Subject: Serious SCB Timeout problems in 2.0.2 on Alpha w/ fxp devices
To: NetBSD/alpha Discussion List <port-alpha@netbsd.org>
From: Stephen Jones <smj@cirr.com>
List: port-alpha
Date: 06/25/2005 20:41:38
I've submitted a bug report in hopes that we can get this fixed.  Is 
anyone currently
looking on this?  What changed from 1.6.2 to 2.0.2 that would cause the 
race condition
that produces this symptom?  Should I hire a NetBSD developer to fix 
this since Alpha is
consider a tier 2 platform now?  This probably isn't going to be a 
driver fix as the driver
seems to be the same code as in 1.6.2.

Unfortunately I can not afford to dump all our alphas in favor of the 
primary platform
for NetBSD, but I'm willing to give a developer a job if it is needed 
and I'm happy to
provide the resources to someone who believes they can fix it (or 
someone who is
working on it now and either needs more spare time or money)

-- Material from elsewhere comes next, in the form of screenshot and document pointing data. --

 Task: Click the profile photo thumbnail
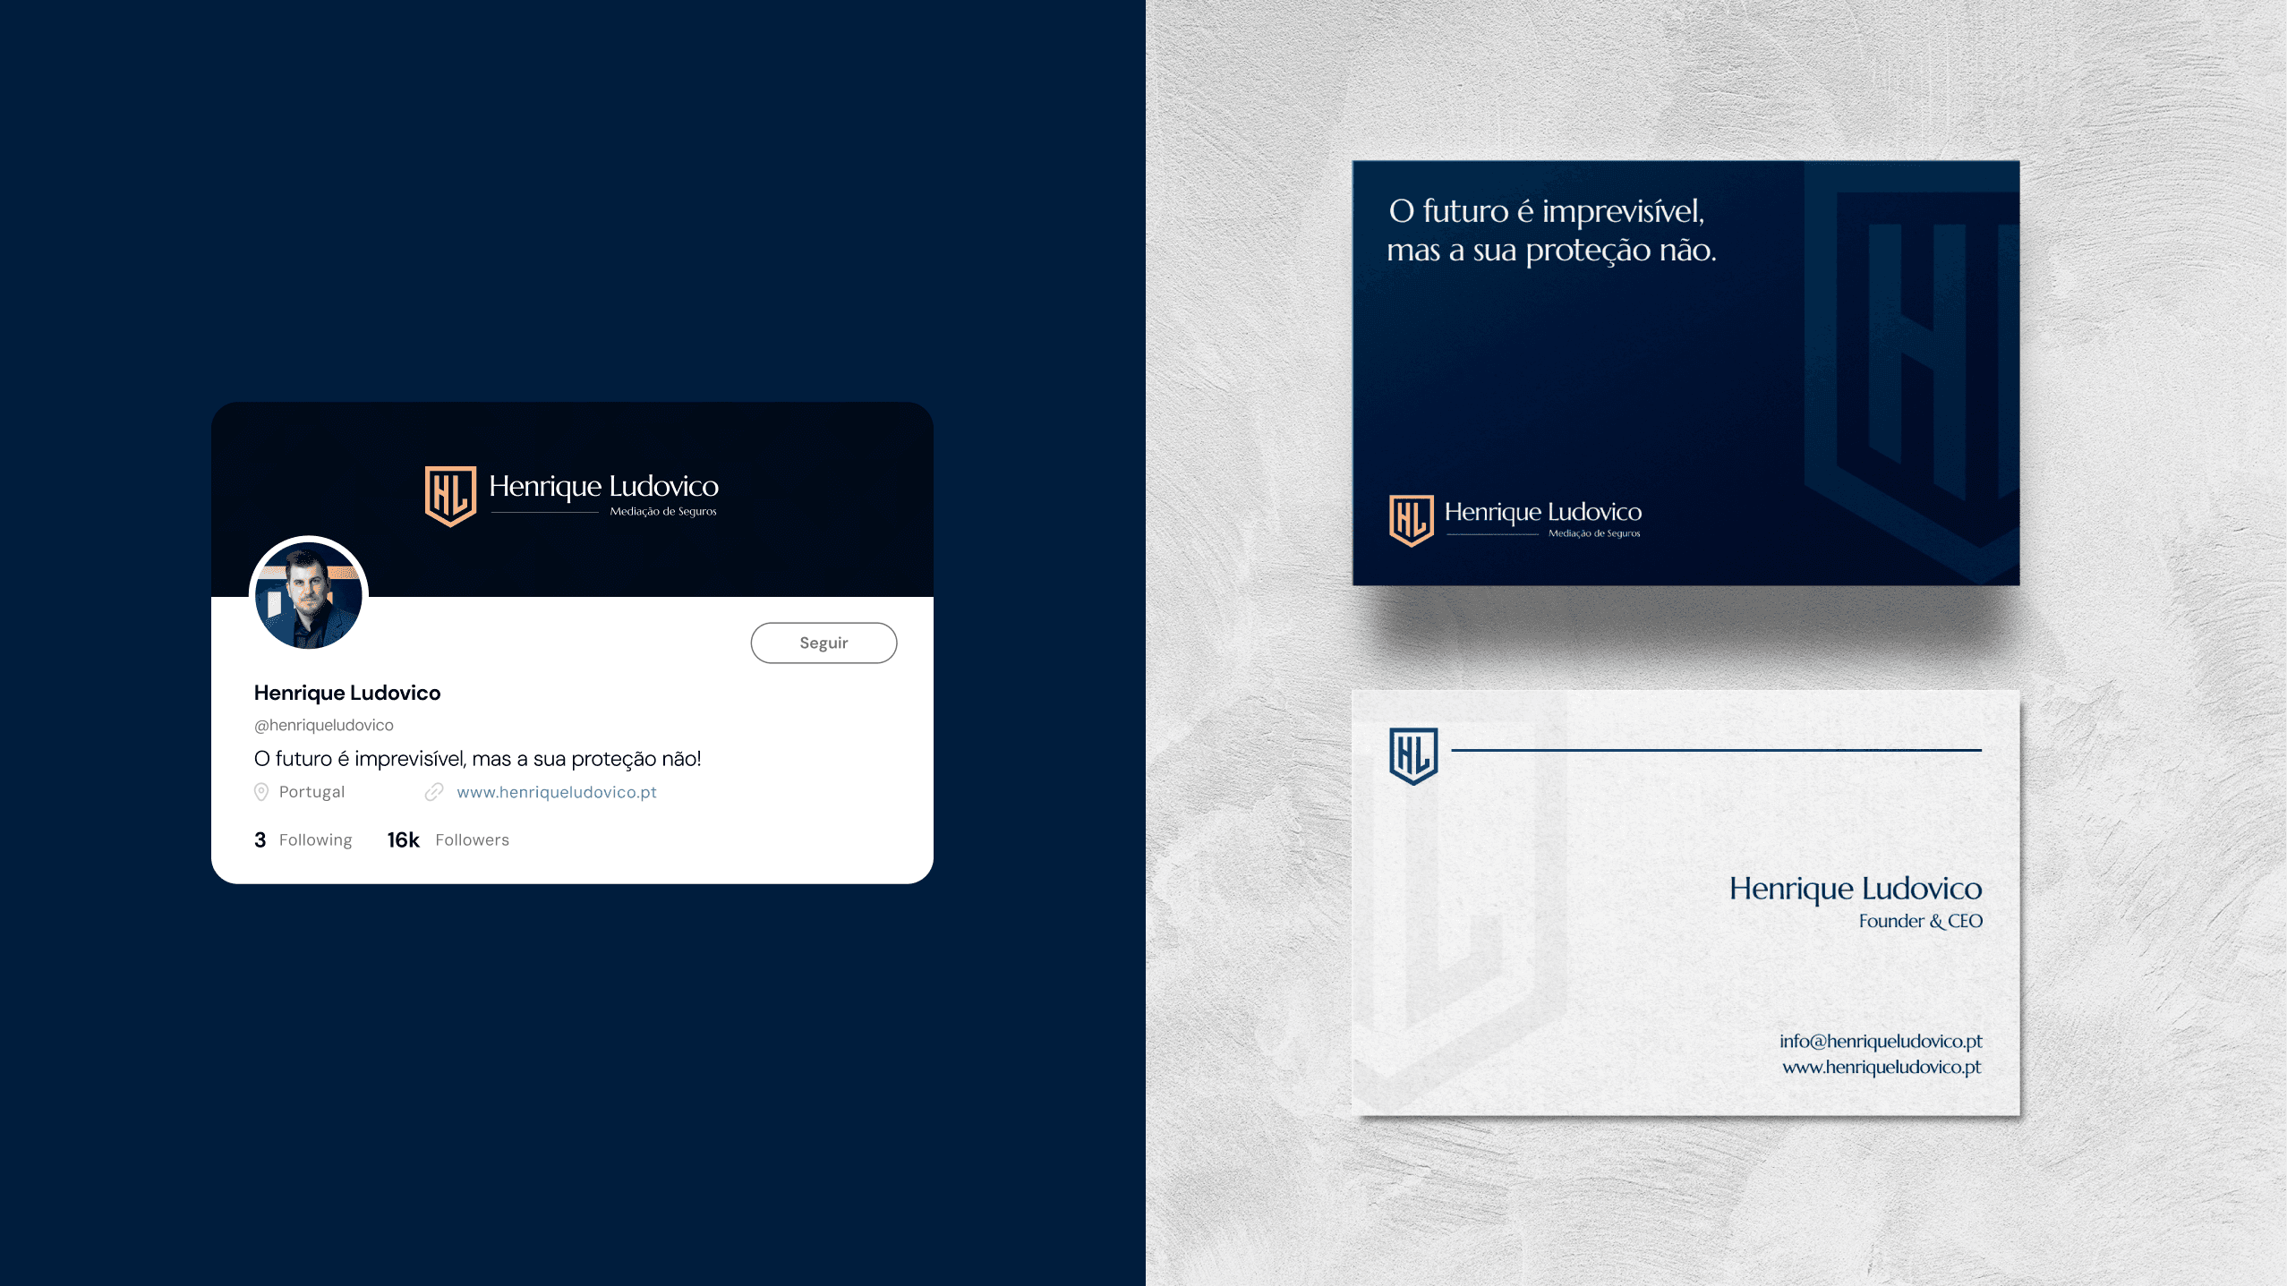(x=308, y=595)
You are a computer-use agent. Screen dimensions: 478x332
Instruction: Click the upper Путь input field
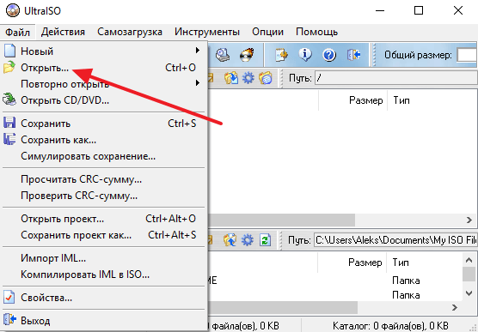coord(396,78)
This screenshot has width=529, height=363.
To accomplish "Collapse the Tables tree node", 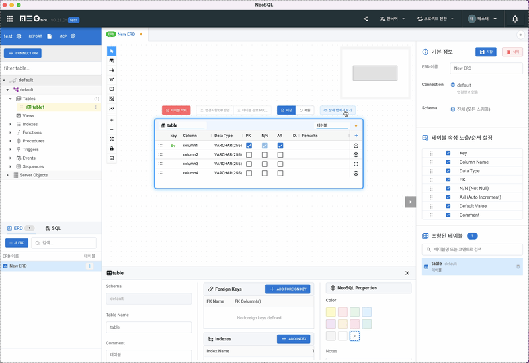I will click(x=10, y=98).
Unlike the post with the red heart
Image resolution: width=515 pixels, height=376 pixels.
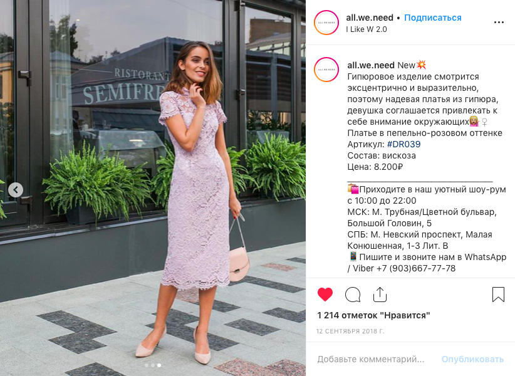tap(325, 295)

Just a note, last time I posted I got a few responses from people 
saying they don't see these
problems.  No offense but, I'm not talking about a machine you do an 
install on, leave it and
call it good.  These are actual production systems that support tens of 
thousands of users and
millions of network requests a day, that were running 1.6.2 fine, and 
now have SCB timeouts
resulting in about 20% packet loss (it varies based on load through out 
the day).

On a positive note the number of elusive vnlock dead locks that 
couldn't get resolved with
1.6.x even with a contract part time developer have been reduced 
significantly under 2.0.2.
Thank you for that. (and knock on wood).

PS, I do love NetBSD and I want to help make it better.